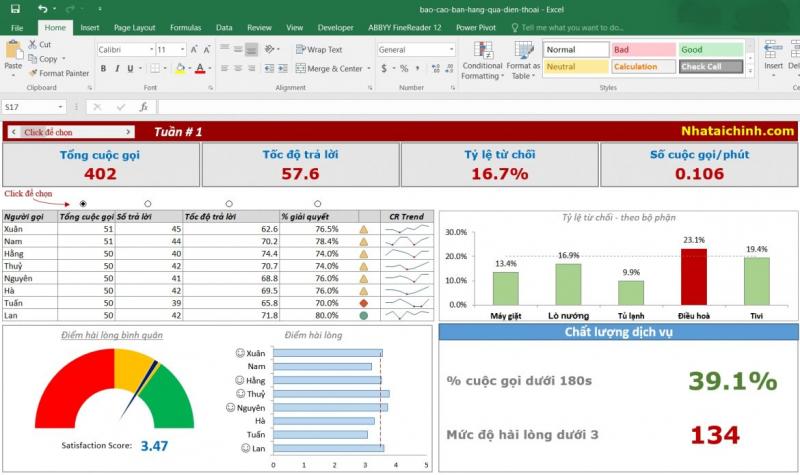This screenshot has width=800, height=475.
Task: Apply Italic formatting
Action: tap(117, 69)
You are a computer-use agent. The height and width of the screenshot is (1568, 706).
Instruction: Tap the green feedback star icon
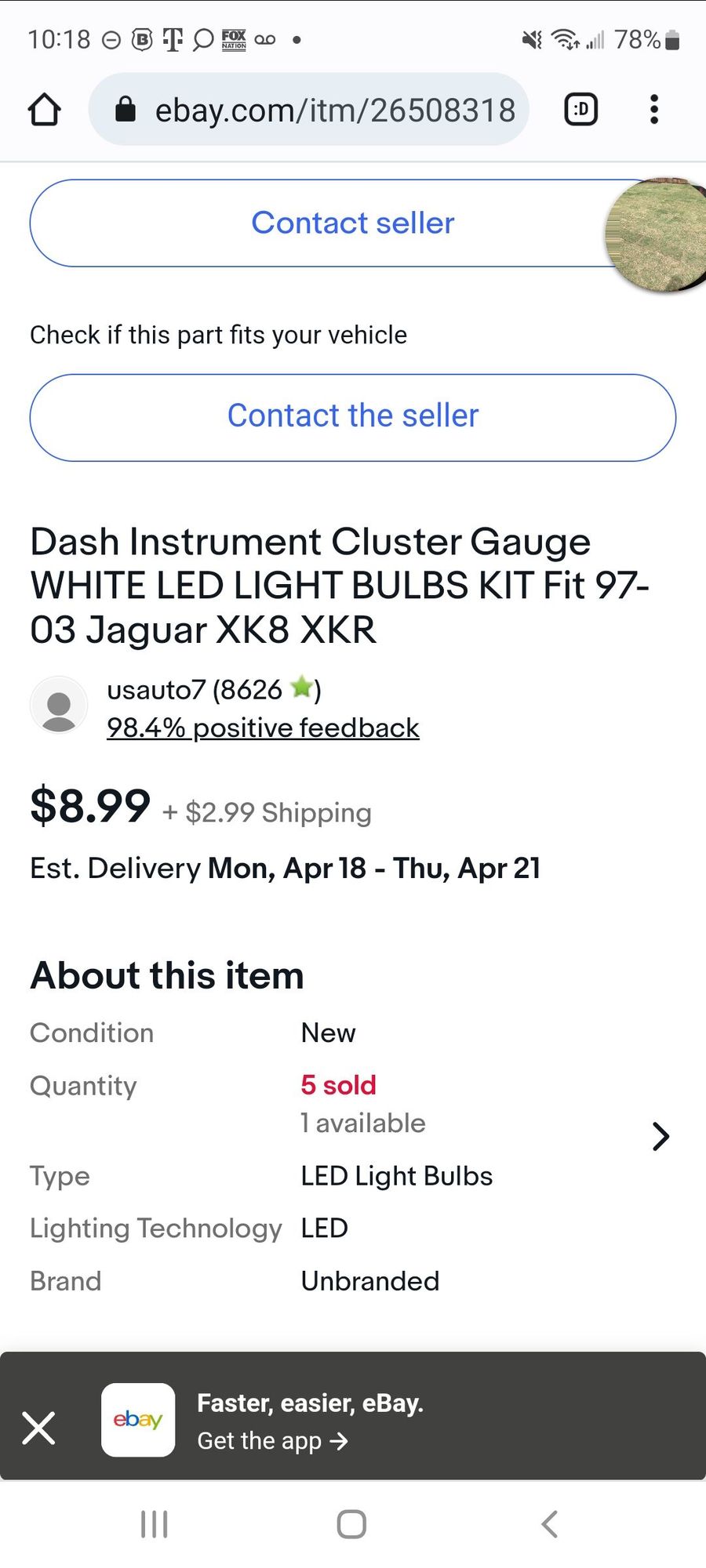point(301,688)
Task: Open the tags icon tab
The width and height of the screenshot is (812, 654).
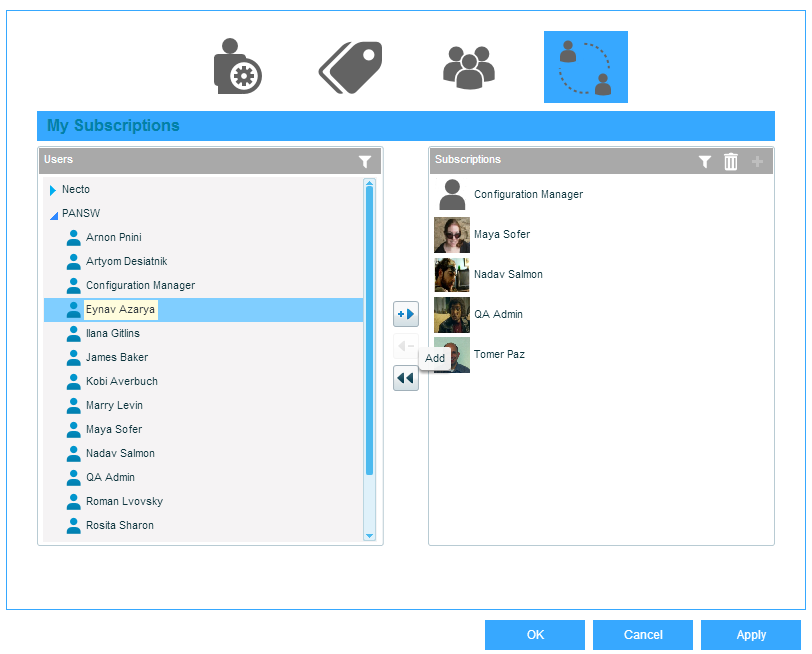Action: (x=350, y=67)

> [Stated task]:
Recast every line of text in the records above as a numbered list. Leave out blank lines and the pictures.

> [Completed task]:
1. This screenshot has width=800, height=475.
2. Task: Apply Italic formatting
3. Action: tap(117, 69)
4. You are a computer-use agent. The height and width of the screenshot is (1568, 706).
5. Instruction: Tap the green feedback star icon
6. point(301,688)
7. Task: Open the tags icon tab
8. The width and height of the screenshot is (812, 654).
9. Action: (x=350, y=67)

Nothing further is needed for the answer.